The Seminorm Version

With recovery from the real part in hand, the complex extension theorem follows by applying the real theorem to the real part, then complexifying.

Theorem: Hahn-Banach (Seminorm-Dominated Form)

Let \(\mathcal{X}\) be a vector space over \(\mathbb{F}\) (\(\mathbb{R}\) or \(\mathbb{C}\)), let \(p\) be a seminorm on \(\mathcal{X}\), and let \(\mathcal{M} \subseteq \mathcal{X}\) be a linear subspace. If \(f : \mathcal{M} \to \mathbb{F}\) is linear with \(|f(x)| \leq p(x)\) for all \(x \in \mathcal{M}\), then there exists a linear functional \(F : \mathcal{X} \to \mathbb{F}\) extending \(f\) with \[ |F(x)| \;\leq\; p(x) \qquad \text{for all } x \in \mathcal{X}. \]

Proof

Case \(\mathbb{F} = \mathbb{R}\).
A seminorm is a sublinear functional, and \(f(x) \leq |f(x)| \leq p(x)\) on \(\mathcal{M}\). The real theorem yields a linear extension \(F\) with \(F(x) \leq p(x)\) for all \(x\). Applying this to \(-x\) and using \(p(-x) = p(x)\) gives \(-F(x) = F(-x) \leq p(-x) = p(x)\), so \(|F(x)| \leq p(x)\).

Case \(\mathbb{F} = \mathbb{C}\).
Let \(f_1 := \operatorname{Re} f\), a real-linear functional on \(\mathcal{M}\) with \(|f_1(x)| \leq |f(x)| \leq p(x)\). By the real case there is a real-linear \(F_1 : \mathcal{X} \to \mathbb{R}\) extending \(f_1\) with \(|F_1(x)| \leq p(x)\) for all \(x\). Define \(F(x) := F_1(x) - i F_1(i x)\). By part (a) of the recovery lemma \(F\) is complex-linear, and by part (c) the bound \(|F_1| \leq p\) gives \(|F(x)| \leq p(x)\) for all \(x\). Finally \(F\) extends \(f\): on \(\mathcal{M}\), part (b) applied to \(g = f\) gives \(f = \widetilde{\operatorname{Re} f} = \widetilde{f_1}\), and since \(F_1|_{\mathcal{M}} = f_1\) we get \(F|_{\mathcal{M}} = \widetilde{f_1} = f\).
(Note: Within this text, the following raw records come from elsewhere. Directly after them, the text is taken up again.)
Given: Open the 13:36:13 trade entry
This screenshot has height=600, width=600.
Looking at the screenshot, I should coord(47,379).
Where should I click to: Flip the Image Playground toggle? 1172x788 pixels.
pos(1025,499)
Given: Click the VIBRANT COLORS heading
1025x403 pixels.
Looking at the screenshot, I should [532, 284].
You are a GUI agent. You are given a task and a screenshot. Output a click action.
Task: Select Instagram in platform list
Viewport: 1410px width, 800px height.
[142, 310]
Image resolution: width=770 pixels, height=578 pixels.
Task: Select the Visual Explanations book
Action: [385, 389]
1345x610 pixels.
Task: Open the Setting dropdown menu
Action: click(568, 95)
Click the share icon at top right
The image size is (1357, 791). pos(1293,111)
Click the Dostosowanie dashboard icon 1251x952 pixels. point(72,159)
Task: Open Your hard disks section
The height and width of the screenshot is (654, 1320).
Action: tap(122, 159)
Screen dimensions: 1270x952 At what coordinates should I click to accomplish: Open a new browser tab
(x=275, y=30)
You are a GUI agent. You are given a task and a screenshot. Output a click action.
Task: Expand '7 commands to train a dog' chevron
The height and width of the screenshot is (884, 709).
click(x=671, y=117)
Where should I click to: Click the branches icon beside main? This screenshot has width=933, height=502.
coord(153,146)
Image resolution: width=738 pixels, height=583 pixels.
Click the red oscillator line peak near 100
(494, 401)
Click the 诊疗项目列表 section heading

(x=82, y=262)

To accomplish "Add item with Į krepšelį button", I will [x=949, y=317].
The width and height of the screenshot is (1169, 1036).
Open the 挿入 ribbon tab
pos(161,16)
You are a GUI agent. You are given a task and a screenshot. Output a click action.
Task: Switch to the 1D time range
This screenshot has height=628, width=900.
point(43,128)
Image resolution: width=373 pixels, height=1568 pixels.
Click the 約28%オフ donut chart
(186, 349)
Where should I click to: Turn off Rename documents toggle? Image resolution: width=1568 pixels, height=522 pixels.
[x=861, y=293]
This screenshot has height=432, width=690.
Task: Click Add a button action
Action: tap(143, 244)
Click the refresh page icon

Norm-Preserving Extension & Consequences

We now specialize to normed spaces and recover the statement that the dual-space theory took on faith: a bounded functional on a subspace extends to the whole space without enlarging its norm. This is the seminorm theorem applied to the most natural seminorm a bounded functional carries with it.

The Norm-Preserving Extension

Let \(\mathcal{X}\) be a normed space, \(\mathcal{M} \subseteq \mathcal{X}\) a subspace, and \(f \in \mathcal{M}^*\) a bounded linear functional, with operator norm \(\|f\|_{\mathcal{M}^*}\). Set \[ p(x) \;:=\; \|f\|_{\mathcal{M}^*}\, \|x\|_{\mathcal{X}}. \] This \(p\) is a seminorm on \(\mathcal{X}\) — in fact a scalar multiple of the norm — and on \(\mathcal{M}\) the boundedness of \(f\) reads exactly \(|f(x)| \leq \|f\|_{\mathcal{M}^*}\,\|x\| = p(x)\). The seminorm theorem furnishes a linear extension \(F : \mathcal{X} \to \mathbb{F}\) of \(f\) with \(|F(x)| \leq p(x) = \|f\|_{\mathcal{M}^*}\,\|x\|\) for all \(x\). The last inequality says \(\|F\|_{\mathcal{X}^*} \leq \|f\|_{\mathcal{M}^*}\); and since \(F\) extends \(f\), the supremum defining \(\|F\|_{\mathcal{X}^*}\) ranges over a superset of that defining \(\|f\|_{\mathcal{M}^*}\), giving the reverse inequality. Hence \(\|F\|_{\mathcal{X}^*} = \|f\|_{\mathcal{M}^*}\): the extension is norm-preserving.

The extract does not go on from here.